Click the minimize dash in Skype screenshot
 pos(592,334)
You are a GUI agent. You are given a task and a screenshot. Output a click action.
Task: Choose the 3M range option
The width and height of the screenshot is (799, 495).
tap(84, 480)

What to do => Copy every line of the items above again, including each item's wording. Raise each coordinate in the answers by 71, and leave all other numbers unchanged.

In response =>
Click the minimize dash in Skype screenshot
 pos(663,405)
You are a GUI agent. You are given a task and a screenshot. Output a click action.
Task: Choose the 3M range option
The width and height of the screenshot is (799, 495).
tap(155, 551)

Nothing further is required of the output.